Marnie Webb, Chief Community Impact Officer for TechSoup, a longtime Google partner, shared how Data Commons can also be helpful to the smaller nonprofits her organization works with: “Data Commons gives grassroots organizations access to the data they need. It gives them the tools to ask questions about the needs in their community in the language they would use to ask a colleague a question, and to get reliable information in return, as if they had data scientists and data engineers on staff. What we're talking about is the democratization of information for better decision making, so that organizations can take smart risks to better serve their communities. We're talking about putting the power of data into the hands of those who know their communities best.”

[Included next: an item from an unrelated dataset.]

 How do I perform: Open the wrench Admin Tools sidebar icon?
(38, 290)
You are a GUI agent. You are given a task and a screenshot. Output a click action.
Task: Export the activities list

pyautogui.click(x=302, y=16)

For example, with funding from Google.org, TechSoup is helping nonprofits harness the power of Data Commons to assess and address societal challenges. For example, Cemefi is highlighting the intersections between hunger and gender in Mexico and Makaia is tracking economic and social growth in Colombia. TechSoup is illustrating the relationship between food security, farming, and climate change by bringing together data from sources like the USDA and Feeding America.
Data Commons is a work in progress. Though the team has been working on it since 2017, in some ways we’re just getting started – and we need others to continue to join us in this work. To make more data more accessible, we need partners helping to identify and fill data gaps. And we need organizations like TechSoup, Resources for the Future, Feeding America, and many more to put this data to work as they try to address some of the world’s biggest challenges. There’s still so much more to do, together.